- [Task statement]
Return the lines of the material word for word, starting at the line containing "Task: Point to the staircase" and ending after the line containing "tap(37, 235)".

(Element lookup records)
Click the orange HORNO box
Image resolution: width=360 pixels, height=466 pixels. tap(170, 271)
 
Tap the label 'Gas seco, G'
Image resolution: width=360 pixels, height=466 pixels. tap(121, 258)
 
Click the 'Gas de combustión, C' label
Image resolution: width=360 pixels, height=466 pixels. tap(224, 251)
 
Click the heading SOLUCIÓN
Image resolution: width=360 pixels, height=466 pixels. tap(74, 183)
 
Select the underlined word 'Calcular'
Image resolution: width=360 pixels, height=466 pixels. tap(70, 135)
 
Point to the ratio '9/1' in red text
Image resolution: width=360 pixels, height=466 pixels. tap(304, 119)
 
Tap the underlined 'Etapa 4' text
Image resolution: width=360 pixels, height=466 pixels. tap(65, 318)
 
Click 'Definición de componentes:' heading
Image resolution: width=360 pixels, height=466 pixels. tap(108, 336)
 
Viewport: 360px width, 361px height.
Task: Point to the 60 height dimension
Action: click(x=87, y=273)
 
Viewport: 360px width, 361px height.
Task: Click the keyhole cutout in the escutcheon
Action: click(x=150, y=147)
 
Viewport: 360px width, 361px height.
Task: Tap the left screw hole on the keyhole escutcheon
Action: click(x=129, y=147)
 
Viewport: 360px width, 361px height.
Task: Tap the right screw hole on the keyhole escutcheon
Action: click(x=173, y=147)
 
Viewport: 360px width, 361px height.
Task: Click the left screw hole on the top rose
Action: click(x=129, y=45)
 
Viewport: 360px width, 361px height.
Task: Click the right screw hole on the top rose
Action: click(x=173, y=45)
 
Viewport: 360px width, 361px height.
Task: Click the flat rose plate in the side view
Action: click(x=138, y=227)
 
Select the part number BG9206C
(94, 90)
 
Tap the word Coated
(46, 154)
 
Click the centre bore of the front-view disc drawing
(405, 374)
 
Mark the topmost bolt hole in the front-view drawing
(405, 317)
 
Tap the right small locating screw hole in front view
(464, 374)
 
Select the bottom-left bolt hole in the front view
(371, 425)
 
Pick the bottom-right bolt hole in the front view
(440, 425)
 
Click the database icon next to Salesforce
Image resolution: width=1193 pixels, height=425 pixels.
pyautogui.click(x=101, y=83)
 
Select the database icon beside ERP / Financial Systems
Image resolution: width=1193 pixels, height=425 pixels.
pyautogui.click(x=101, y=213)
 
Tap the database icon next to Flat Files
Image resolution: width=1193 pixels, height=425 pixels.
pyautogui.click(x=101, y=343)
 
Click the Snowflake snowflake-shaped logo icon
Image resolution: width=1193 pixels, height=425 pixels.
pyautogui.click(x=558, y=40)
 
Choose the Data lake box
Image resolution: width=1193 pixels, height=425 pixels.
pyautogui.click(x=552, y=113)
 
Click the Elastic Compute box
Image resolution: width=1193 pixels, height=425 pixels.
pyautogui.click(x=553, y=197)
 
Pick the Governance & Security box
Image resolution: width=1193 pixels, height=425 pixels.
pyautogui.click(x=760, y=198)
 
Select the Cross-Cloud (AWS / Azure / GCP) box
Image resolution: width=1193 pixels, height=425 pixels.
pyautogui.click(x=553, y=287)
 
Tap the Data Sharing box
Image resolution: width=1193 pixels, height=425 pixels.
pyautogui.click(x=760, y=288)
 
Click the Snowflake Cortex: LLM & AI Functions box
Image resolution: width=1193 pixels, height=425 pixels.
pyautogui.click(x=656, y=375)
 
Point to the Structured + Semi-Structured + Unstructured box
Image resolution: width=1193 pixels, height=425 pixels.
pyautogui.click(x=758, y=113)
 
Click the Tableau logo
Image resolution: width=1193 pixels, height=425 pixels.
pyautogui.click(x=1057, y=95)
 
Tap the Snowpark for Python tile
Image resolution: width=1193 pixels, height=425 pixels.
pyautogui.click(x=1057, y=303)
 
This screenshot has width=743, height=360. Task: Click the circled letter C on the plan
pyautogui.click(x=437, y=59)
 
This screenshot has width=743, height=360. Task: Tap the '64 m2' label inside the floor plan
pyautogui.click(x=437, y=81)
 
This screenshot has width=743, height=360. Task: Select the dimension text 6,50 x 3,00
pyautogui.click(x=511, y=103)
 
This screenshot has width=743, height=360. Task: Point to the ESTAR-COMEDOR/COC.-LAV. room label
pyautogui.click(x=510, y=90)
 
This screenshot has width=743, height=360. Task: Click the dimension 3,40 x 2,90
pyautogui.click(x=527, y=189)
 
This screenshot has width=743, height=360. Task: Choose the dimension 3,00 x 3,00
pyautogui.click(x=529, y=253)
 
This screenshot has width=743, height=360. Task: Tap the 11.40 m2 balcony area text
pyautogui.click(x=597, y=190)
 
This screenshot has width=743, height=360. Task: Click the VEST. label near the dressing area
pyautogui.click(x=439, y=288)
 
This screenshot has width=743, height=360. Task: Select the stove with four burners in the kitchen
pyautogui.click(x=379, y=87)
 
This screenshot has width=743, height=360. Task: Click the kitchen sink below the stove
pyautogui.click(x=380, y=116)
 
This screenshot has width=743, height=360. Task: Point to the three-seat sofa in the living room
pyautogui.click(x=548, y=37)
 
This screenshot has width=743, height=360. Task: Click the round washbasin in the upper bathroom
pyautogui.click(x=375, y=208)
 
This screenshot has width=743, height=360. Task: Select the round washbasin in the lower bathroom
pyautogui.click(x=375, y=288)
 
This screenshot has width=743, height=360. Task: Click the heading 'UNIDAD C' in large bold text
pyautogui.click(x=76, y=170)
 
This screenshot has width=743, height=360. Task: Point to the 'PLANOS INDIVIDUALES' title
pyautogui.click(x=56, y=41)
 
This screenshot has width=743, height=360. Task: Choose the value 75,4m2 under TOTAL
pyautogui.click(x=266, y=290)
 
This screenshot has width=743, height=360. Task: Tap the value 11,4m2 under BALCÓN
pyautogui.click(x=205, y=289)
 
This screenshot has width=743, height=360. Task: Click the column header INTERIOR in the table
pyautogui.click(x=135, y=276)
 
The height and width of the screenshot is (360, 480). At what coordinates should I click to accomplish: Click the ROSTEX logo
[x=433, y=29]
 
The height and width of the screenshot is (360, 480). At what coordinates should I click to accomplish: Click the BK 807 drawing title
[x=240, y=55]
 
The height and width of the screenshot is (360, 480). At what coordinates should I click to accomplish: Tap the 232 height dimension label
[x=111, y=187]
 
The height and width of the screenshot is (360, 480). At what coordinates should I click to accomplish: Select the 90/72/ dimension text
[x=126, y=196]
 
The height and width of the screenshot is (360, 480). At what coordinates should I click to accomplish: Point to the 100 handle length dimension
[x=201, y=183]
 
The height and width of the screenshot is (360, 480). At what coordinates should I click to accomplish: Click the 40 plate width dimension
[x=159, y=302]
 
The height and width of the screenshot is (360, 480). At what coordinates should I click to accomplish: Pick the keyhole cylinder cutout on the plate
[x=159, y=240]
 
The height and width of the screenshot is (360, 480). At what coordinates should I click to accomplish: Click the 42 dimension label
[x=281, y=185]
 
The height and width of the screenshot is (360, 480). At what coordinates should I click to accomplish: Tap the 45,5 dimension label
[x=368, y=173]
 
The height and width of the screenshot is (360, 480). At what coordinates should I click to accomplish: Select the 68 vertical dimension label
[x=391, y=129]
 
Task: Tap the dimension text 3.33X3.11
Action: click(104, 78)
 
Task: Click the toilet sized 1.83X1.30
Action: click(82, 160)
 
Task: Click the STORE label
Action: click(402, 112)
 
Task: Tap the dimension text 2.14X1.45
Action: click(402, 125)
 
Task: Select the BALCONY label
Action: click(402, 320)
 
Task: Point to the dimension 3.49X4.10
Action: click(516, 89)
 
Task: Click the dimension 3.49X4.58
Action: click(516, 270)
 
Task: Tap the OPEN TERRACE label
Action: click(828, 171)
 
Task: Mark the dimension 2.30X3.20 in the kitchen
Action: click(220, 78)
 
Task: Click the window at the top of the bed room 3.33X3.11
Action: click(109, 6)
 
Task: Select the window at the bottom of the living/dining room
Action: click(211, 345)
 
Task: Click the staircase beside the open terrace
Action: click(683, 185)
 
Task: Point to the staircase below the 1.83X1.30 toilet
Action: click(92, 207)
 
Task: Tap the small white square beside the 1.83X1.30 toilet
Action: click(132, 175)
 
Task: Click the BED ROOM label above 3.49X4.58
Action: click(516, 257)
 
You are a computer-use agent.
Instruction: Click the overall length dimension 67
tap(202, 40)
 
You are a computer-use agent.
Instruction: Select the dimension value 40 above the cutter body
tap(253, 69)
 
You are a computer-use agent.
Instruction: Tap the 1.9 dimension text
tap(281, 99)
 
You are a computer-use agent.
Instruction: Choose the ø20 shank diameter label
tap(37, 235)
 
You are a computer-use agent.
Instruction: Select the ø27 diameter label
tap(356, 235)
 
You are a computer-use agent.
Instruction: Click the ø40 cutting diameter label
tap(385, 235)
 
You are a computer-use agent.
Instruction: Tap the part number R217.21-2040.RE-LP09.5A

- [Solution to the problem]
Task: Point to the staircase below the 1.83X1.30 toilet
Action: click(92, 207)
 
Task: Tap the small white square beside the 1.83X1.30 toilet
Action: click(132, 175)
 
Task: Click the BED ROOM label above 3.49X4.58
Action: click(516, 257)
 
You are a computer-use agent.
Instruction: Click the overall length dimension 67
tap(202, 40)
 
You are a computer-use agent.
Instruction: Select the dimension value 40 above the cutter body
tap(253, 69)
 
You are a computer-use agent.
Instruction: Tap the 1.9 dimension text
tap(281, 99)
 
You are a computer-use agent.
Instruction: Choose the ø20 shank diameter label
tap(37, 235)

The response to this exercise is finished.